Things You'll Need
Instructions
How to Study Fossils like a Professional Paleontologist
Select your resources including your notebook, fossil identification guides and paleontology textbooks. The "Audubon Society Field Guide to North American Fossils" and "The Fossil Book" by Fenton and Fenton are excellent paleontology references.
Collect fossils from a known rock outcrop or geologic formation to which you have access. Fossils from unknown or questionable sources have limited utility because you will not know the environmental context from which they came.
Examine each fossil carefully using your magnifying lens or a dissecting microscope while taking notes, recording observations and sketching physical details in your notebook.
Use your field guides to determine the taxonomic identification and scientific classification of the fossil including its kingdom, phylum, class, order, family, genus and species.
If you cannot take your fossil classification all the way to the species level, begin with kingdom and work your way down the taxonomic hierarchy as far as you can go.
Use your field guides and textbooks to label your sketches in your notebook.
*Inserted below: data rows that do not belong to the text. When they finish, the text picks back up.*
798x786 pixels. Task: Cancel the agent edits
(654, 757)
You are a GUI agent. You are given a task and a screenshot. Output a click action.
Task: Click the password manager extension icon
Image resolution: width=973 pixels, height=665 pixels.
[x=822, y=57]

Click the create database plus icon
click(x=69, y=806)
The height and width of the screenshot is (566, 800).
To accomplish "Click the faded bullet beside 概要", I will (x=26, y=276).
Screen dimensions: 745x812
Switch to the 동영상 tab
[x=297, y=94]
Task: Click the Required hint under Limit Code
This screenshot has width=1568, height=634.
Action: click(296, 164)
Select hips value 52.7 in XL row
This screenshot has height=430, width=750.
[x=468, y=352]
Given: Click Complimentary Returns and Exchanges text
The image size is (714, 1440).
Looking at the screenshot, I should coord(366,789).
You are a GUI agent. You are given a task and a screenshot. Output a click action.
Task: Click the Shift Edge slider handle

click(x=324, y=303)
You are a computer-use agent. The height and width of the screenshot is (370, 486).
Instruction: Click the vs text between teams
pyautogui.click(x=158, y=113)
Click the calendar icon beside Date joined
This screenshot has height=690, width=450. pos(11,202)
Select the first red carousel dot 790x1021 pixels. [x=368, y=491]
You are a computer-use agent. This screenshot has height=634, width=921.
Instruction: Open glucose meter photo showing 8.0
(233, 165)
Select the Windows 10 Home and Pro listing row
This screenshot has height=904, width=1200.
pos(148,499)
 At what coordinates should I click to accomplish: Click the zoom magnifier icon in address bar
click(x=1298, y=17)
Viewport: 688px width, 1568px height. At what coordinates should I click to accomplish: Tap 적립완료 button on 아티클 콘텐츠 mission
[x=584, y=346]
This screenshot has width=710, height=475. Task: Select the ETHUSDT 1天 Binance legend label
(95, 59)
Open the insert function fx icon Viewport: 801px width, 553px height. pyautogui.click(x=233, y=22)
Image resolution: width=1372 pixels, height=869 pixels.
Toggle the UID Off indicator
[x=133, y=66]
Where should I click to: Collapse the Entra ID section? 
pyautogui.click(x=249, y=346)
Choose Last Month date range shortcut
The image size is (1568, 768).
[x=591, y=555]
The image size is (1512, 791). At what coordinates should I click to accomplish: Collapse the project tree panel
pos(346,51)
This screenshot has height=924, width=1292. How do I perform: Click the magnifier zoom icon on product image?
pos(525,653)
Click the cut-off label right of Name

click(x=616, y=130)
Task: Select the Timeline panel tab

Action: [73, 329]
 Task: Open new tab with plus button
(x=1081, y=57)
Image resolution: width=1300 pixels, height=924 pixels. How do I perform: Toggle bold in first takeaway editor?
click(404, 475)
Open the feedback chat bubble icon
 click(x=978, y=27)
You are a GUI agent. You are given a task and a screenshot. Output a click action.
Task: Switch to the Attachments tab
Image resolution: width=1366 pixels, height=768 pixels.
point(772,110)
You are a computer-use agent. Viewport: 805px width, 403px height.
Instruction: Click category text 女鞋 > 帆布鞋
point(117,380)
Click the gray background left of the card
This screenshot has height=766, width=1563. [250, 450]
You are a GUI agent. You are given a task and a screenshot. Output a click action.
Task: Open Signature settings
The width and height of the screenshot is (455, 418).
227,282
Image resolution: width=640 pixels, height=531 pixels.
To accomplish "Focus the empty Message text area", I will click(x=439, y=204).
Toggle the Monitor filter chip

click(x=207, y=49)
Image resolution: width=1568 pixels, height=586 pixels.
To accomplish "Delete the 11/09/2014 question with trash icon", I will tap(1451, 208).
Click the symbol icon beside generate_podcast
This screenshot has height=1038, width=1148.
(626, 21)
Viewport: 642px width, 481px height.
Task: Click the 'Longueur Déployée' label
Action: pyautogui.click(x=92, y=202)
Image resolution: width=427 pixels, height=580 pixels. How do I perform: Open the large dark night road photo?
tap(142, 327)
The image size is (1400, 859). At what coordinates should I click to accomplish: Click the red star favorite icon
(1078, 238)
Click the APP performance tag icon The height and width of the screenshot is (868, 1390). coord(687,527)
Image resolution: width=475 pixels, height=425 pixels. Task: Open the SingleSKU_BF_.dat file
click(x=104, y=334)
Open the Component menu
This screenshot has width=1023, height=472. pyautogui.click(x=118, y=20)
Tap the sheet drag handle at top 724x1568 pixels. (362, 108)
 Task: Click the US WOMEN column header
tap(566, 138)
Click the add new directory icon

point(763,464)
Become familiar with the anatomical parts of your fossil and compare them to other fossils in the field, in your field guides and in your textbooks.
Study the geologic map for the area where you found your fossil and try to determine the formation name and geologic period for the rock outcrop or geologic deposit.
Find the formation name or geologic period on a geologic time scale chart or in your paleontology textbook and make notes of these as well as the approximate age of the fossil in your notebook.
Decide what was the original composition of your fossil such as bone, shell, wood, leaf or if it is a trace fossil such as a footprint or burrow. Record these observations in your notebook.
Determine your fossil's mineral composition and whether or not some type of mineral alteration has occurred such as silicification (replacement by quartz) or opalization in which spaces become filled by the mineral opal as in petrified wood and in dinosaur bones.
Carefully study the outcrop or formation from which your fossil was obtained. List in your notebook relative quantities of various fossils in the outcrop. Make notes of other fossil species you find in association with your fossil.
Based upon your observations and research, try to determine the paleoecology and paleoenvironment in which your fossil organism once lived. For example, a fossil found in coal may have come from an ancient swamp or wetlands environment. A fossil coral may have come from a near shore reef environment. Record your observations and hypotheses in your notebook.
Write up a final paragraph in your notebook summarizing your fossil's analysis based upon your observations and research. Refer back to your analysis when studying other fossils from the same outcrop or when comparing similar fossils from other formations.